About this Research Topic
In the modern era, greenhouse gas (GHG) is mainly responsible for increasing global temperatures due to both natural causes and anthropogenic activities. The alarming rate of climate change is primarily influenced by anthropogenic activities such as industrialization, fossil fuel burning, land-use change, forest fires, and agricultural practices. Globally, land-use change is responsible for 10–12% of anthropogenic annual GHG emissions. An annual growth rate of 0.4% in the soil ‘C’ stocks, or 4% per year, in the first 30–40 cm depth of soil, would significantly reduce the anthropogenic CO2 concentration in the atmosphere.

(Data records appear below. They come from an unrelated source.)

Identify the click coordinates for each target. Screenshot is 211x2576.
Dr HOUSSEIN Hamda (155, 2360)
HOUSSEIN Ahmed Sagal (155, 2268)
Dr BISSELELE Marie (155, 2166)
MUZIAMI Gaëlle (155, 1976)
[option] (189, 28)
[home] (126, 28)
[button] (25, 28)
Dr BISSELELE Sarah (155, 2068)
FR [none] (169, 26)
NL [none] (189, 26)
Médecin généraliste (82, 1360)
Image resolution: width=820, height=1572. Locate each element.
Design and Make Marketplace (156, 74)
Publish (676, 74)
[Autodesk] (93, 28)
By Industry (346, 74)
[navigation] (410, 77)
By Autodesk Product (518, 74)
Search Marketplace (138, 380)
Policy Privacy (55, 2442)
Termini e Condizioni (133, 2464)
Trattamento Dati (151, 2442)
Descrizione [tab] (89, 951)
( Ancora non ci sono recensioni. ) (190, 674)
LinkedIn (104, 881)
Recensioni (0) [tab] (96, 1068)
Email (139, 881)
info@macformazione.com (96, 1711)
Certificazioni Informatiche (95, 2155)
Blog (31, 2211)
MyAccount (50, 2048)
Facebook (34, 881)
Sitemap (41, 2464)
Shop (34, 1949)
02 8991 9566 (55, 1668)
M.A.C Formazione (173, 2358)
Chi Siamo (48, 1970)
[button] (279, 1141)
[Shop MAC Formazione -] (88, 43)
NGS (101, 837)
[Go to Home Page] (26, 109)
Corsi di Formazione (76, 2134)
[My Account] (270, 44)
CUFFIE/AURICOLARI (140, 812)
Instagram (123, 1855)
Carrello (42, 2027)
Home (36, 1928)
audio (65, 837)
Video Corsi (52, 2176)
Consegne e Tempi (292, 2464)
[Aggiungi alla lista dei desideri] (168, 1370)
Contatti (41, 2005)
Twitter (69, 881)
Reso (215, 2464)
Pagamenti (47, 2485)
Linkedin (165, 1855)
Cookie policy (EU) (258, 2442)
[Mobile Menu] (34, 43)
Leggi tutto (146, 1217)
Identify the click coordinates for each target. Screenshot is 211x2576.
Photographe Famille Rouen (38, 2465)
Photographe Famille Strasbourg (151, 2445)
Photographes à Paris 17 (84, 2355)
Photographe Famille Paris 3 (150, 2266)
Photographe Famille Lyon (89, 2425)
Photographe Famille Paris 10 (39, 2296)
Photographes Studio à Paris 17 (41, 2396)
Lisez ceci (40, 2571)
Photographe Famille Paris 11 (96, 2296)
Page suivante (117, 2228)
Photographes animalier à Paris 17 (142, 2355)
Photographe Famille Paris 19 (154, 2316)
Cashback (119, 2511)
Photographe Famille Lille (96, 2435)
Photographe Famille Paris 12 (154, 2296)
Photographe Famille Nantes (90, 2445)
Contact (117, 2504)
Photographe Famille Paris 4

Climate change mitigation measures have a reciprocal relationship between the terrestrial ecosystem and atmosphere. Sector-specific mitigation measures can have various effects on terrestrial trade-offs in GHG emissions and on the climate change rate. Management practices, such as forest protection, afforestation, conservation agriculture, zero tillage, and residue incorporation could help in both increasing carbon stores and reducing carbon loss from terrestrial ecosystems. Conservation agriculture (CA)-based crop production practices comprising of minimum soil mechanical manipulation, proper soil cover, and growing of different types of crops in cropping sequence helps to successfully reduce the cost of crop production and fuel requirements. CA-based zero-tillage practices can lead to major soil property changes due to surface residue retention, and consequently, to fluctuation in the soil ‘N’ dynamics. Additionally, forests and perennial crops have high above- and below-ground biomass (ABG and BGB) density, where tree species richness can support ecosystem resilience to future climate change, as well as strong potential to support forest biodiversity and agricultural productivity. Missing the Paris agreement target (i.e., limiting global temperature rise to 2°C) could destabilize Earth's climate and terrestrial ecosystems with terrible consequences for ecosystem services, biodiversity, and human life. Therefore, a strategic management plan is urgently needed to reduce CO2 by implementing climate change mitigation measures in terrestrial ecosystems.
In this Research Topic, we will summarize the information related to sources of GHG emissions, monitoring methods, and the potential of GHG emissions within the terrestrial ecosystems. Additionally, the types of emissions, monitoring and methods, carbon dynamics (sink and/or source), net carbon sequestration, as well as the countervailing effects of GHG emissions to carbon sequestration, will also be documented. Afforestation, forest management, and conservation agricultural practices play a significant role in net carbon sequestration and have better prospects for application in terms of net mitigation potential. In the modern era, implementation of the new stage of key ecological stewardship projects at regional and/or global scales is urgent, as well as the need to make a strategic plan in advance to increase net carbon sequestration alongside reducing GHG emissions.
This Research Topic will welcome articles from young researchers, professors, policymakers, environmentalists, and foresters that represent recent innovations in the field of GHG trade-offs from terrestrial ecosystems such as forest ecosystems, agro-ecosystems, carbon sequestration, and carbon dynamics. We focus mainly on GHG emissions from the terrestrial ecosystems and the factors affecting related environmental parameters.
The main topics include the following keywords but are not limited to:
-GHG trade-offs in terrestrial ecosystem
-Net Ecosystem Carbon budget
-Carbon dynamics in terrestrial ecosystem
-Forest carbon stock
-Carbon sinks potentials of terrestrial ecosystem
-Soil organic carbon
-Modelling and monitoring
-Carbon and Nitrogen footprints
-Climate change policy
-GHG emissions and mitigation
-Vulnerability risk assessments
Important Note: All contributions to this Research Topic must be within the scope of the section and journal to which they are submitted, as defined in their mission statements. Frontiers reserves the right to guide an out-of-scope manuscript to a more suitable section or journal at any stage of peer review.